La belle au bois dormant

Résumé : 

Une fillette hantée de souvenirs qui ne sont pas les siens;

Des cauchemars, incessants, qui frappent à la même heure;

Un avertissement incompris, une menace ignorée;

Et le passé terrifiant, impitoyable, qui rattrape l’innocence d’Aurore.

 

Mon avis :

 

On croit connaître l’histoire. On pense savoir où on met les pieds. Une princesse. Une malédiction. Un sommeil éternel. Et puis on ouvre ce livre…
et très vite, quelque chose cloche.

Parce que non. On ne connaît rien.

Ici, Aurore n’est pas une silhouette figée dans un décor pastel. Elle vit. Elle évolue. Elle dérange presque par moments. On la voit grandir, on la suit, on s’y attache — malgré l’ellipse entre l’enfance et l’âge adulte, il y a ce sentiment étrange d’avoir traversé quelque chose avec elle. Comme si on avait été témoin… sans tout comprendre.

Et c’est là que le malaise s’installe. Pas frontal. Pas bruyant. Insidieux.

Il se glisse dans les silences, dans les regards, dans ce fameux secret autour de sa naissance. Dans tout ce qui n’est pas dit.
Dans cette sensation persistante que quelque chose est… cassé. Profondément.

Ici, la violence ne cherche pas à choquer. Elle s’infiltre. Elle s’impose doucement. Et quand on s’en rend compte, il est déjà trop tard. Oui, certaines scènes sont dures. Mais étrangement, ce n’est pas ce qui marque le plus. Là où d’autres tomes misent sur le choc visuel, celui-ci joue une autre partition : celle de la tension qui s’installe, qui serre, qui ne lâche plus.
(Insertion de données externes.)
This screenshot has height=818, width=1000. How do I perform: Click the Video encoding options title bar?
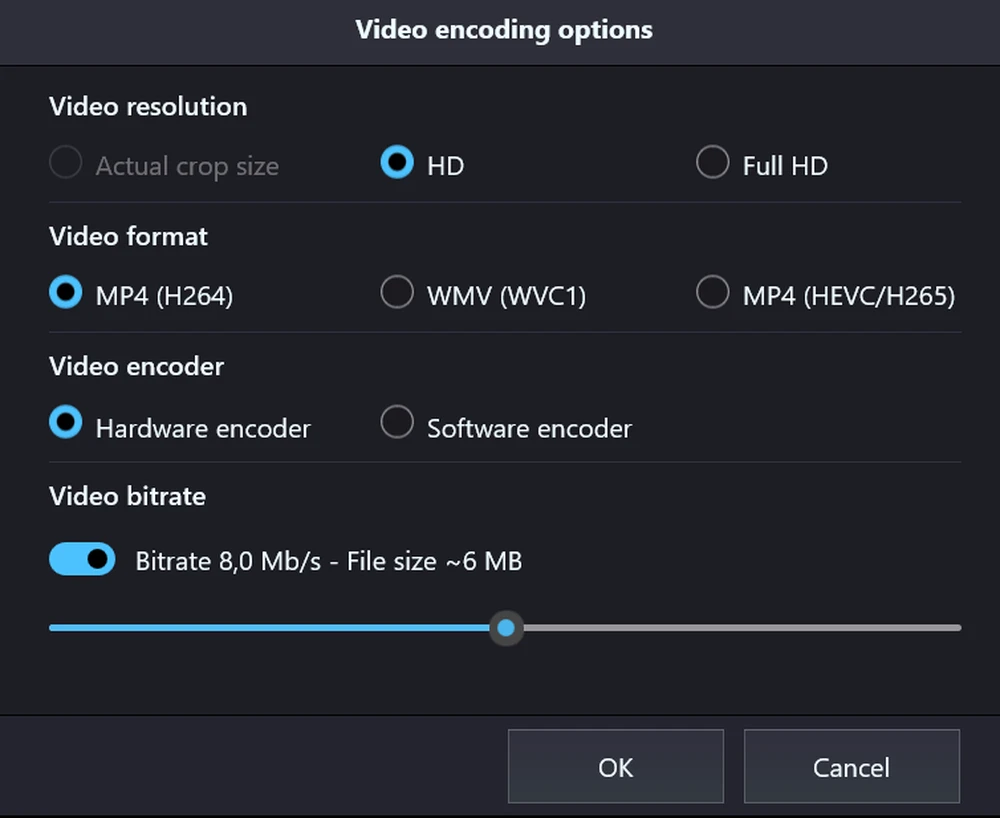pos(504,30)
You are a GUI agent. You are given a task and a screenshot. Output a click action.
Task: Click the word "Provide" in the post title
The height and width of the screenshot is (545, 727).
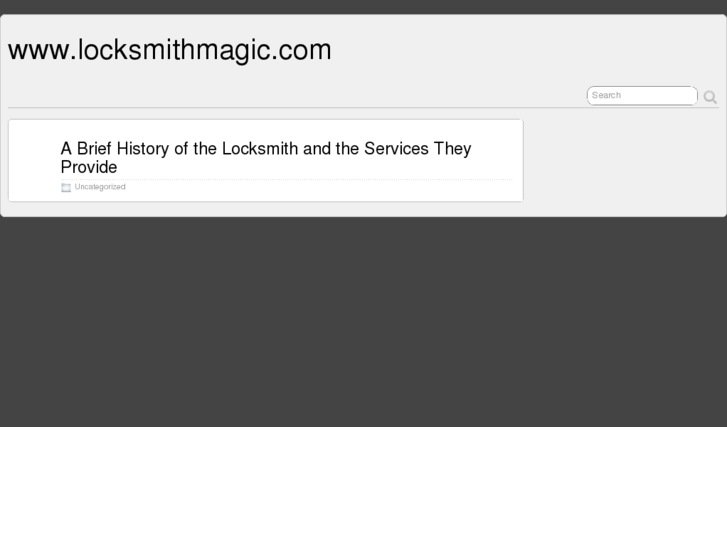89,167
C’est une horreur plus feutrée. Plus psychologique. Et, quelque part… plus dérangeante. L’ambiance est lourde, presque gothique par moments. On sent la fatalité ramper sous chaque page. On sait. Sans savoir pourquoi, mais on sait : ça ne peut que mal finir. Et c’est peut-être ça, le plus troublant.

Cette impression que tout est déjà écrit.
Qu’on assiste à quelque chose d’inévitable.

Si je devais le comparer à Peter Pan dans la même collection, la différence est nette : là où Peter Pan frappe violemment par son aspect graphique, La Belle au bois dormant préfère t’installer dans un inconfort durable. Plus discret. Mais plus tenace. Ce n’est pas une lecture qui cherche à te retourner par le gore. C’est une lecture qui te ronge doucement. Et franchement ? C’est presque pire.

Une réécriture sombre, adulte, maîtrisée — qui transforme un conte qu’on pensait maîtriser en quelque chose de bien plus trouble… sans jamais tomber dans le gratuit.